■ Texto proporcionado
--------------------
Por tanto, en la medida en que seamos capaces de ir neutralizando y reduciendo la amenaza que ETA representa hoy para nuestra seguridad, debemos ir también transfiriendo recursos humanos y técnicos para incrementar nuestra capacidad de información sobre otros movimientos terroristas transnacionales que representan hoy la principal amenaza para el conjunto de los países democráticos.  España, como un país firmemente integrado en la Unión Europea y en la Alianza Atlántica, comparte con el resto de sus socios y aliados la gravedad de esta amenaza.
 
En nuestro país, como en la práctica totalidad de los socios de la Unión Europea, se han detectado redes vinculadas a movimientos terroristas islamistas, que utilizan nuestros países como bases logísticas para la obtención de armas y financiación, la elaboración de documentos falsos, la captación de voluntarios y como refugio para terroristas huidos. Atentados como los realizados por el GIA argelino en Francia en 1995 demuestran claramente la peligrosidad de estas redes, que en la actualidad parecen además estar reorientándose hacia objetivos antioccidentales más globales, frente a los objetivos más locales que habían caracterizado su actuación en la década anterior. Las múltiples detenciones practicadas por España y otros países europeos relacionadas con los atentados del 11 de septiembre son una prueba más de la globalidad de esa amenaza.
--------------------
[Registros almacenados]

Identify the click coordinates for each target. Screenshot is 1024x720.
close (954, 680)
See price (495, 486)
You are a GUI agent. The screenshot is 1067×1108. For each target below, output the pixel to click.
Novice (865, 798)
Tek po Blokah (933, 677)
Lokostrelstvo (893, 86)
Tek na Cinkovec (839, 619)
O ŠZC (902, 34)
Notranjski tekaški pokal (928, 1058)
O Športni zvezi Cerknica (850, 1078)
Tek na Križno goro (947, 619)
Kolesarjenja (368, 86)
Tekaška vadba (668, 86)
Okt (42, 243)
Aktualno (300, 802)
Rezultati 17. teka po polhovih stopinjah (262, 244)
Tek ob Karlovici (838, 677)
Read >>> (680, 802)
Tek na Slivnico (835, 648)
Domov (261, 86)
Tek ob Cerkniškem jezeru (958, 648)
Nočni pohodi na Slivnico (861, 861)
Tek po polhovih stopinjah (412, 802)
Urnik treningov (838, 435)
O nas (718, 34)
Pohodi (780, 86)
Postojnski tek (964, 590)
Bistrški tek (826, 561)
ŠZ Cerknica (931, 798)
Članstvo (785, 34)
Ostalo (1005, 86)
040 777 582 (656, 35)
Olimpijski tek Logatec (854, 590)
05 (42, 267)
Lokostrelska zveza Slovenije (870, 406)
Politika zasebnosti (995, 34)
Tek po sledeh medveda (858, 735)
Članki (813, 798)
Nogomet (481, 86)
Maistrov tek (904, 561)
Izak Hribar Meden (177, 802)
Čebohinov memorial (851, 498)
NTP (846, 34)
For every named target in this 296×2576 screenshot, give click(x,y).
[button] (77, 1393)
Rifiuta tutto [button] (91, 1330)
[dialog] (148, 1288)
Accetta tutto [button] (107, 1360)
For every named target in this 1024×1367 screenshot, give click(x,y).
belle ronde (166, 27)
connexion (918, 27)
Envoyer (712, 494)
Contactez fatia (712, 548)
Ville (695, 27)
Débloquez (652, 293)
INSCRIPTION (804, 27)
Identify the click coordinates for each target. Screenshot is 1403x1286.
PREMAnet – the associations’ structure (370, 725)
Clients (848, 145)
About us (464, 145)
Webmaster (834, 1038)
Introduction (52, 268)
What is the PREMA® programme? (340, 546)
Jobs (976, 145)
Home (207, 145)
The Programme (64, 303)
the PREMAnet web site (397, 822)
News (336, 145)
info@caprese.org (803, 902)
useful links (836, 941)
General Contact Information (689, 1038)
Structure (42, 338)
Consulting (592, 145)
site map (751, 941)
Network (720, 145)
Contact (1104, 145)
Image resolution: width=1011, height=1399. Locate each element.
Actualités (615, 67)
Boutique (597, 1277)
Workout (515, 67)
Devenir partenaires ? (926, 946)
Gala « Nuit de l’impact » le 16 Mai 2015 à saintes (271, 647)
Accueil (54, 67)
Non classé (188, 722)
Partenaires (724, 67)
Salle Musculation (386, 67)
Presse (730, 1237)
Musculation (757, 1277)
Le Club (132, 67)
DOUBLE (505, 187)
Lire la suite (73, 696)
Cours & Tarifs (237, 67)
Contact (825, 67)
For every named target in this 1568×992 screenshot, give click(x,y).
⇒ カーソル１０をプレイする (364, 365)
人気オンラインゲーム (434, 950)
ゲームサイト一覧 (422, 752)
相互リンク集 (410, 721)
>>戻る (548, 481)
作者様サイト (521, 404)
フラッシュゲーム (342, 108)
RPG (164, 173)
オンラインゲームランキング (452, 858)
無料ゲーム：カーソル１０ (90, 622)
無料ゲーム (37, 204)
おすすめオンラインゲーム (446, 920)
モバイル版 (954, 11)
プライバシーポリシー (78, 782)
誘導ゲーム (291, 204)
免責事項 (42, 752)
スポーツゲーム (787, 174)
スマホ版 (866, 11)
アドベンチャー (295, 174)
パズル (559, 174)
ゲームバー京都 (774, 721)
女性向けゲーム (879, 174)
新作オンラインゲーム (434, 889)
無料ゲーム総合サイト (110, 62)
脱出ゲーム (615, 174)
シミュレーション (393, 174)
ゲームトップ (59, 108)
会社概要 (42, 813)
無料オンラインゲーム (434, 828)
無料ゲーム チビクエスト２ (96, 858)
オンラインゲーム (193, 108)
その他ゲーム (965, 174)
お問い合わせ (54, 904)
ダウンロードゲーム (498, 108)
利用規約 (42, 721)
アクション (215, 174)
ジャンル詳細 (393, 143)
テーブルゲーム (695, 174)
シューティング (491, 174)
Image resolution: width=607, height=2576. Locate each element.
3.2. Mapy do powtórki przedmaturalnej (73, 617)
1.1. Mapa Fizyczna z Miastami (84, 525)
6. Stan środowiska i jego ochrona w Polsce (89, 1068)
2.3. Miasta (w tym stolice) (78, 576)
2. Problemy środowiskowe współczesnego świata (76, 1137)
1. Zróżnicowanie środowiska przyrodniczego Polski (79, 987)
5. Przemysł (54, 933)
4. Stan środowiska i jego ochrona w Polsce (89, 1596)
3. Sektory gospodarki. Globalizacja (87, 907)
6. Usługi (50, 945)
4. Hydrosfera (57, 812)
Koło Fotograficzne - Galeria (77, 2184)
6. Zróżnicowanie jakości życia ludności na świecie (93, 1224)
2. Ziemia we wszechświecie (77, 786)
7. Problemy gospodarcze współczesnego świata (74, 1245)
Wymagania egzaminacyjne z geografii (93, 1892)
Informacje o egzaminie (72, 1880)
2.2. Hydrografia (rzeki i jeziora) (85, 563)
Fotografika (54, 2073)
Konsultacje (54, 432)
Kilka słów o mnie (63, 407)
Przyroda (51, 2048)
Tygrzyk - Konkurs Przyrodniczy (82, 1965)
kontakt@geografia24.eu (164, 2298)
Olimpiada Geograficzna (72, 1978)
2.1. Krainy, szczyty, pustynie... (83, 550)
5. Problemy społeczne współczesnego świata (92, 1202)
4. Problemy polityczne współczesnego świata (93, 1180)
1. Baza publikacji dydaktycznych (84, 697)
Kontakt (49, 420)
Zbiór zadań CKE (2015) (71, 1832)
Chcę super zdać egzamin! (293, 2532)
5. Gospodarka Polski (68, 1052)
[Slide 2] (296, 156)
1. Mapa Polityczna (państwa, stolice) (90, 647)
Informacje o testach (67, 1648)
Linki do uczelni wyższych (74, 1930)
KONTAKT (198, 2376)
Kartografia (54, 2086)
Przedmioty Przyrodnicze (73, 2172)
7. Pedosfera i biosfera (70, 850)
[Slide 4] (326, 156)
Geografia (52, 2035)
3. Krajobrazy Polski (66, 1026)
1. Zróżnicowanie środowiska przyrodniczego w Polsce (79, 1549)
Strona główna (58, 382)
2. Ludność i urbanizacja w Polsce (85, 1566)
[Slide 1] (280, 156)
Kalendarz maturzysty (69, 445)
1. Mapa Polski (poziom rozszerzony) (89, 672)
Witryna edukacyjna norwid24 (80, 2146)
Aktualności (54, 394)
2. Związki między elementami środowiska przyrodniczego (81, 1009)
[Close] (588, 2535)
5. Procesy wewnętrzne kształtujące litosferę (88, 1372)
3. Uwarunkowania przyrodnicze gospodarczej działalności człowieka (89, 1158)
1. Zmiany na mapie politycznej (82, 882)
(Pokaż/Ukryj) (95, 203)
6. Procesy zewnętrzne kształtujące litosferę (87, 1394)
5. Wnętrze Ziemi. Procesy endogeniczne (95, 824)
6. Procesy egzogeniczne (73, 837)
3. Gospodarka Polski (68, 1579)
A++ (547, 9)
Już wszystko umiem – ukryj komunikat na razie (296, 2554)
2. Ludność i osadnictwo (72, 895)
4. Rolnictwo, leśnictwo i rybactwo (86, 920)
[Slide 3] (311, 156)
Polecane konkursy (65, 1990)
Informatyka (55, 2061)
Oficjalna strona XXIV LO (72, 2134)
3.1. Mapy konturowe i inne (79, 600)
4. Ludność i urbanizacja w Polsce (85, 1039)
--------------------
■ Acciones a realizar
1 - Según el texto sobre la amenaza terrorista, ¿qué grupo cometió atentados en Francia en 1995?
2 - Devuelve literalmente el fragmento del texto sobre la amenaza terrorista que empieza en "Por tanto, en" y termina en "de esta amenaza.".
3 - Prosigue el texto sobre la amenaza terrorista a partir de su última oración.

■ Respuestas por tarea
1 - El GIA argelino.

2 -
Por tanto, en la medida en que seamos capaces de ir neutralizando y reduciendo la amenaza que ETA representa hoy para nuestra seguridad, debemos ir también transfiriendo recursos humanos y técnicos para incrementar nuestra capacidad de información sobre otros movimientos terroristas transnacionales que representan hoy la principal amenaza para el conjunto de los países democráticos.  España, como un país firmemente integrado en la Unión Europea y en la Alianza Atlántica, comparte con el resto de sus socios y aliados la gravedad de esta amenaza.

3 -
 
Así, para poder hacer frente a la nueva amenaza terrorista nuestro país no sólo deberá mantener su actual esfuerzo de modernización de sus fuerzas armadas, sino que deberá incrementarlo si es que realmente quiere hacer frente a las nuevas misiones que se derivan de la guerra contra el terrorismo y lograr en ella una relevancia estratégica más acorde a la dimensión política, económica y cultural que nuestro país tiene tanto en el marco de la Unión Europea como en el mundial.  Pero simultáneamente a este necesario aumento de nuestras capacidades de defensa, es urgente una potenciación de las fuerzas de seguridad para poder hacer frente a fenómenos que como el propio terrorismo o el crimen organizado suponen las más graves amenazas a nuestra seguridad presente y futura.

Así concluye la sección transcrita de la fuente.